((

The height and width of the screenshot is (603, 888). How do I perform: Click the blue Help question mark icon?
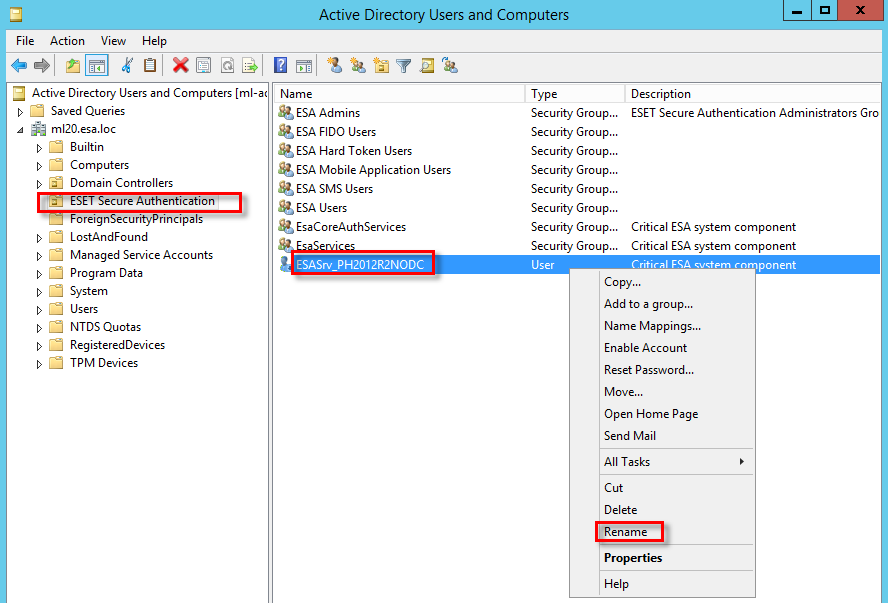281,66
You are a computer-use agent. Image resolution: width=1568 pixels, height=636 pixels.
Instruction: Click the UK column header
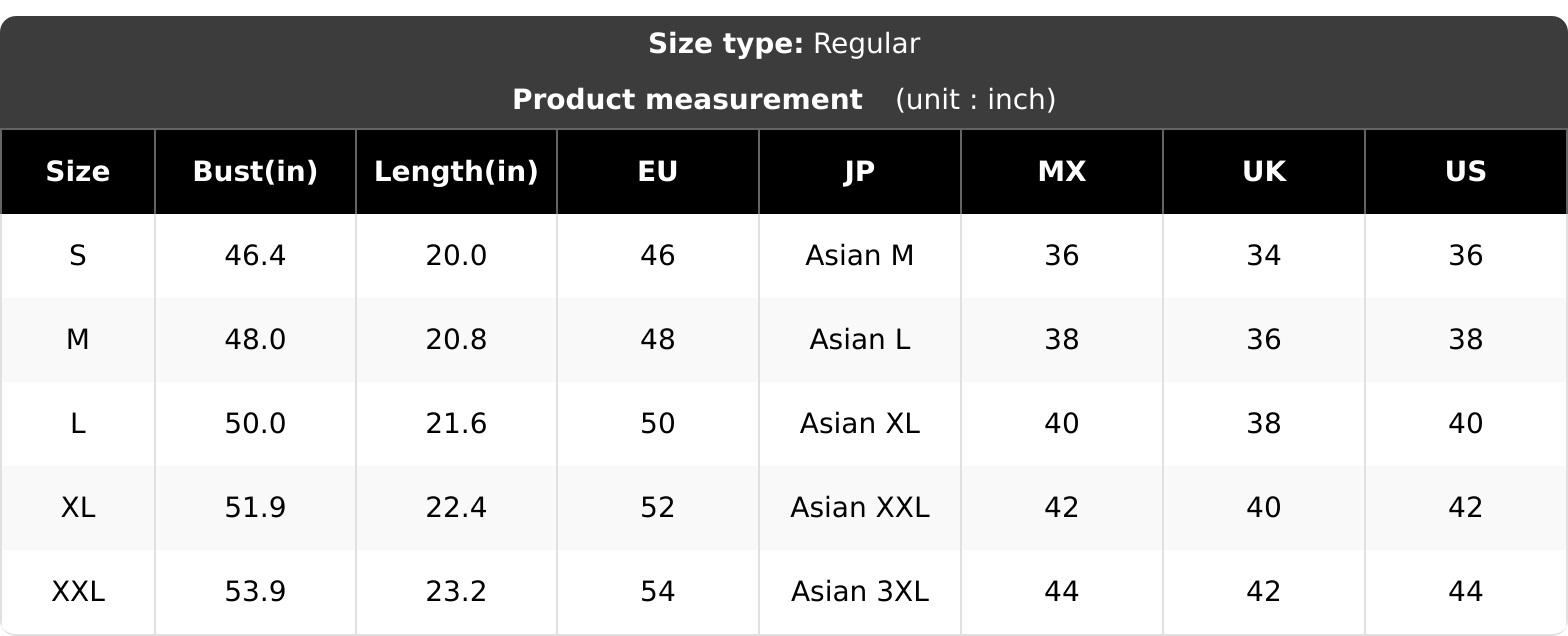[1264, 172]
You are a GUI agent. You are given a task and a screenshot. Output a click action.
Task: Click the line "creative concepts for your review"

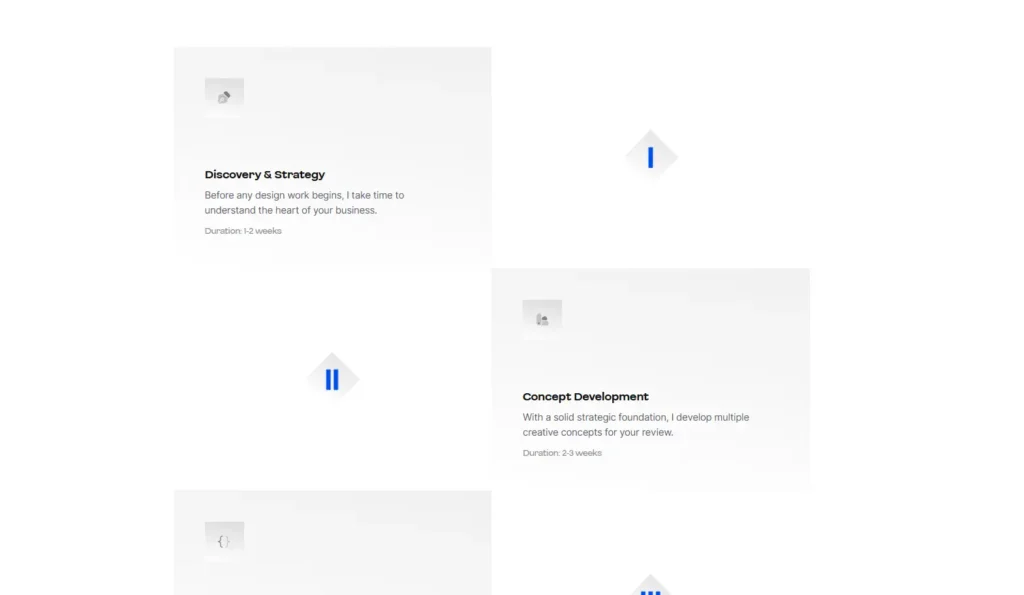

))

-- GOAL OF THE EXERCISE --
A word-for-word copy of the entries is needed, with no pictures in it.

-- ANSWER TO THIS TASK --
The height and width of the screenshot is (603, 888). How do I perform: Click the blue Help question mark icon?
281,66
You are a computer-use agent. Image resolution: width=1568 pixels, height=636 pixels.
Instruction: Click the UK column header
[1264, 172]
You are a GUI agent. You are given a task and a screenshot. Output a click action.
Task: Click the line "creative concepts for your review"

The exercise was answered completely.